Problem to solve: Would you please give every entry again exactly, without the pictures?
(Supplied material)
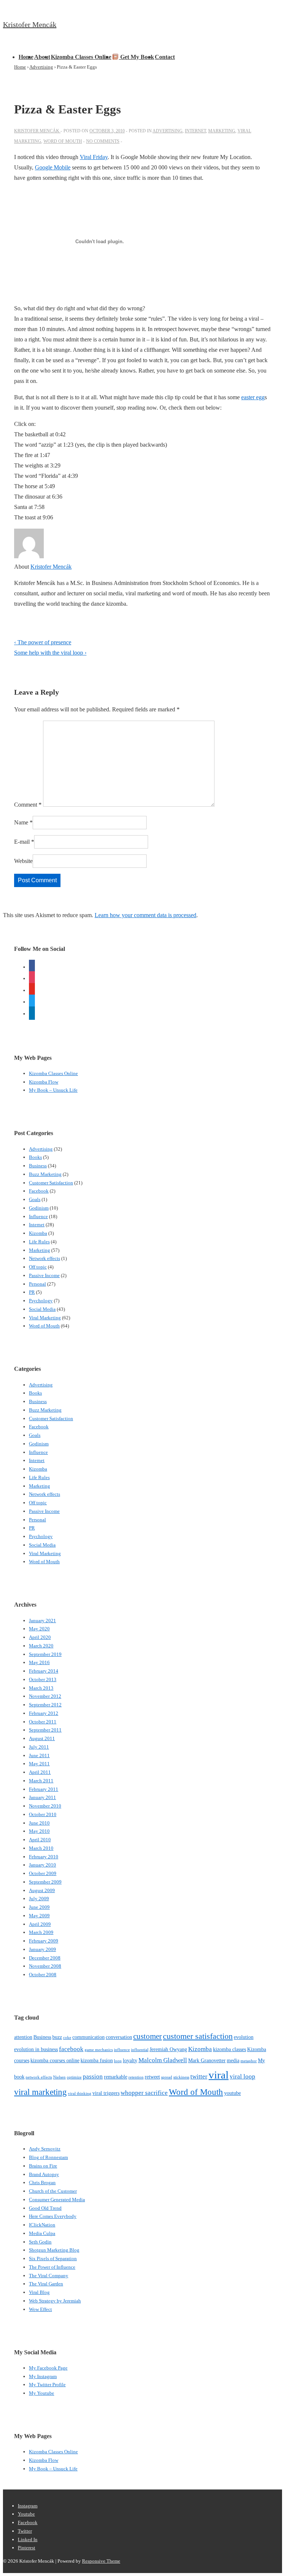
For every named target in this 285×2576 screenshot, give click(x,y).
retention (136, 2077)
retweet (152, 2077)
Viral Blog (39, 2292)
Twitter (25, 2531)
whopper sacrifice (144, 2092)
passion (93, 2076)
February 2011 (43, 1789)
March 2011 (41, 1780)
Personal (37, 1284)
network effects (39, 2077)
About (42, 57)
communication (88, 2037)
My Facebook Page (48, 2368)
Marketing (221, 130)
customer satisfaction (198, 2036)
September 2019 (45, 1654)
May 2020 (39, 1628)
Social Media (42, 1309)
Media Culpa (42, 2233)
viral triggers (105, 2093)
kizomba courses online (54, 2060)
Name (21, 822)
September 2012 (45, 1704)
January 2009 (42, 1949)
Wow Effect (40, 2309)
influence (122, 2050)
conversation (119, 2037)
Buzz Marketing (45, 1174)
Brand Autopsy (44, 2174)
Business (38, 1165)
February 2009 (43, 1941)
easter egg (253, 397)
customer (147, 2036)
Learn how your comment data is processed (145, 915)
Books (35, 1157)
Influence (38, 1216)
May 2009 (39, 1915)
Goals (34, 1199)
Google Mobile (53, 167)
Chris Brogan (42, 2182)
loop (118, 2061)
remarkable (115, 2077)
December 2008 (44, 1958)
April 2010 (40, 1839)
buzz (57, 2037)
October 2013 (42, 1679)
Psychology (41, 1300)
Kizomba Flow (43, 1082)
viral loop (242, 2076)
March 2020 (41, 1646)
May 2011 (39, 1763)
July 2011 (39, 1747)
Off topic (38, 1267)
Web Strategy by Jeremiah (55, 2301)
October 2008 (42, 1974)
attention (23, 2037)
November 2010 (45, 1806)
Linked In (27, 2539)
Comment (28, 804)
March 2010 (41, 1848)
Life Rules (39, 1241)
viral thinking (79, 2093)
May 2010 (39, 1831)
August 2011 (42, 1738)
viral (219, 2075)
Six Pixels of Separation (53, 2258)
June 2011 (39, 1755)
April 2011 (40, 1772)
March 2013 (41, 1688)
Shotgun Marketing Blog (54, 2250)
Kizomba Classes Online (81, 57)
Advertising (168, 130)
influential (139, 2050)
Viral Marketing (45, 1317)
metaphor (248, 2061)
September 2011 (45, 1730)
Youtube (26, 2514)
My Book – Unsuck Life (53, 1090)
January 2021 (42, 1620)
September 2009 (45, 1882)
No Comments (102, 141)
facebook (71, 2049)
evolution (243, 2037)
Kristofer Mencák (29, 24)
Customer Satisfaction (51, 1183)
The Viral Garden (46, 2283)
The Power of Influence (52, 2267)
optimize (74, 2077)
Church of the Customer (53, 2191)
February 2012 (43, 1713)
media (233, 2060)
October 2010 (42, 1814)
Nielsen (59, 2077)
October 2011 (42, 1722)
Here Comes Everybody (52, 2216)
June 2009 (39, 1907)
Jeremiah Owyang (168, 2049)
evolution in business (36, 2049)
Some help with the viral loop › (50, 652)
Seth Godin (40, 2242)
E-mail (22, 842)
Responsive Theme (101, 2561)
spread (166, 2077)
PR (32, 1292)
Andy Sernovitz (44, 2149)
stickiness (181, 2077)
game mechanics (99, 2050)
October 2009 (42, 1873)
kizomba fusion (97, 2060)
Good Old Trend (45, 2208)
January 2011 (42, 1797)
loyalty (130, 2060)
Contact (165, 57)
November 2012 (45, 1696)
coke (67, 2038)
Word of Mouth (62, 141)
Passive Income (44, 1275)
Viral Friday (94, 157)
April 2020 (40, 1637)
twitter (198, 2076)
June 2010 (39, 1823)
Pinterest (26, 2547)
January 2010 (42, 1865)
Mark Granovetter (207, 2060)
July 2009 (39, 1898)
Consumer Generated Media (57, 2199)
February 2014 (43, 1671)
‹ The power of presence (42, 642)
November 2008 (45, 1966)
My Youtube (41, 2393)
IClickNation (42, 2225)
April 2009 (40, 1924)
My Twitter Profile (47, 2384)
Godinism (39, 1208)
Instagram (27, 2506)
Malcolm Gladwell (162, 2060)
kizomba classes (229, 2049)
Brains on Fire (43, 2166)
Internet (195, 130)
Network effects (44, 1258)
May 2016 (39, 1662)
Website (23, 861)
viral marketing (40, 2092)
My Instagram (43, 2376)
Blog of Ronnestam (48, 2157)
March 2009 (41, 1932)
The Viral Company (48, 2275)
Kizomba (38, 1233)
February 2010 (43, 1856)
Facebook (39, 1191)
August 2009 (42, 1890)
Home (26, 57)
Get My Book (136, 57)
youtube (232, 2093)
(End Supplied material)
Exercise output:
For every named target in this 285×2576 screenshot, give click(x,y).
retention (136, 2077)
retweet (152, 2077)
Viral Blog (39, 2292)
Twitter (25, 2531)
whopper sacrifice (144, 2092)
passion (93, 2076)
February 2011 (43, 1789)
March 2011 (41, 1780)
Personal (37, 1284)
network effects (39, 2077)
About (42, 57)
communication (88, 2037)
My Facebook Page (48, 2368)
Marketing (221, 130)
customer satisfaction (198, 2036)
September 2019 (45, 1654)
May 2020 (39, 1628)
Social Media (42, 1309)
Media Culpa (42, 2233)
viral triggers (105, 2093)
kizomba courses online (54, 2060)
Name (21, 822)
September 2012 (45, 1704)
January 2009 (42, 1949)
Wow Effect (40, 2309)
influence (122, 2050)
conversation (119, 2037)
Buzz Marketing (45, 1174)
Brand Autopsy (44, 2174)
Business (38, 1165)
February 2009 (43, 1941)
easter egg (253, 397)
customer (147, 2036)
Learn how your comment data is processed (145, 915)
Books (35, 1157)
Influence (38, 1216)
May 2009 (39, 1915)
Goals (34, 1199)
Google Mobile (53, 167)
Chris Brogan (42, 2182)
loop (118, 2061)
remarkable (115, 2077)
December 2008 (44, 1958)
April 2010 (40, 1839)
buzz (57, 2037)
October 2013 (42, 1679)
Psychology (41, 1300)
Kizomba Flow (43, 1082)
viral loop (242, 2076)
March 2020 (41, 1646)
May 2011 (39, 1763)
July 2011 (39, 1747)
Off topic (38, 1267)
Web Strategy by Jeremiah (55, 2301)
October 2008 (42, 1974)
attention (23, 2037)
November 2010 (45, 1806)
Linked In (27, 2539)
Comment (28, 804)
March 2010 (41, 1848)
Life Rules (39, 1241)
viral thinking (79, 2093)
May 2010 (39, 1831)
August 2011 (42, 1738)
viral (219, 2075)
Six Pixels of Separation (53, 2258)
June 2011 (39, 1755)
April 2011 (40, 1772)
March 2013 (41, 1688)
Shotgun Marketing Blog (54, 2250)
Kizomba Classes Online (81, 57)
Advertising (168, 130)
influential (139, 2050)
Viral Marketing (45, 1317)
metaphor (248, 2061)
September 2011 (45, 1730)
Youtube (26, 2514)
My Book – Unsuck Life (53, 1090)
January 2021 (42, 1620)
September 2009 (45, 1882)
No Comments (102, 141)
facebook (71, 2049)
evolution (243, 2037)
Kristofer Mencák (29, 24)
Customer Satisfaction (51, 1183)
The Viral Garden (46, 2283)
The Power of Influence (52, 2267)
optimize (74, 2077)
Church of the Customer (53, 2191)
February 2012 (43, 1713)
media (233, 2060)
October 2010 (42, 1814)
Nielsen (59, 2077)
October 2011 (42, 1722)
Here Comes Everybody (52, 2216)
June 2009 (39, 1907)
Jeremiah Owyang (168, 2049)
evolution in business (36, 2049)
Some help with the viral loop › (50, 652)
Seth Godin (40, 2242)
E-mail (22, 842)
Responsive Theme (101, 2561)
spread (166, 2077)
PR (32, 1292)
Andy Sernovitz (44, 2149)
stickiness (181, 2077)
game mechanics (99, 2050)
October 2009 (42, 1873)
kizomba fusion (97, 2060)
Good Old Trend (45, 2208)
January 2011 (42, 1797)
loyalty (130, 2060)
Contact (165, 57)
November 2012 (45, 1696)
coke (67, 2038)
Word of Mouth (62, 141)
Passive Income (44, 1275)
Viral Friday (94, 157)
April 2020 (40, 1637)
twitter (198, 2076)
June 2010 (39, 1823)
Pinterest (26, 2547)
January 2010 (42, 1865)
Mark Granovetter (207, 2060)
July 2009 (39, 1898)
Consumer Generated Media (57, 2199)
February 2014 (43, 1671)
‹ The power of presence (42, 642)
November 2008 (45, 1966)
My Youtube (41, 2393)
IClickNation (42, 2225)
April 2009 (40, 1924)
My Twitter Profile (47, 2384)
Godinism (39, 1208)
Instagram (27, 2506)
Malcolm Gladwell (162, 2060)
kizomba classes (229, 2049)
Brains on Fire (43, 2166)
Internet (195, 130)
Network effects (44, 1258)
May 2016 (39, 1662)
Website (23, 861)
viral marketing (40, 2092)
My Instagram (43, 2376)
Blog of Ronnestam (48, 2157)
March 2009 (41, 1932)
The Viral Company (48, 2275)
Kizomba (38, 1233)
February 2010 (43, 1856)
Facebook (39, 1191)
August 2009 (42, 1890)
Home (26, 57)
Get My Book (136, 57)
youtube (232, 2093)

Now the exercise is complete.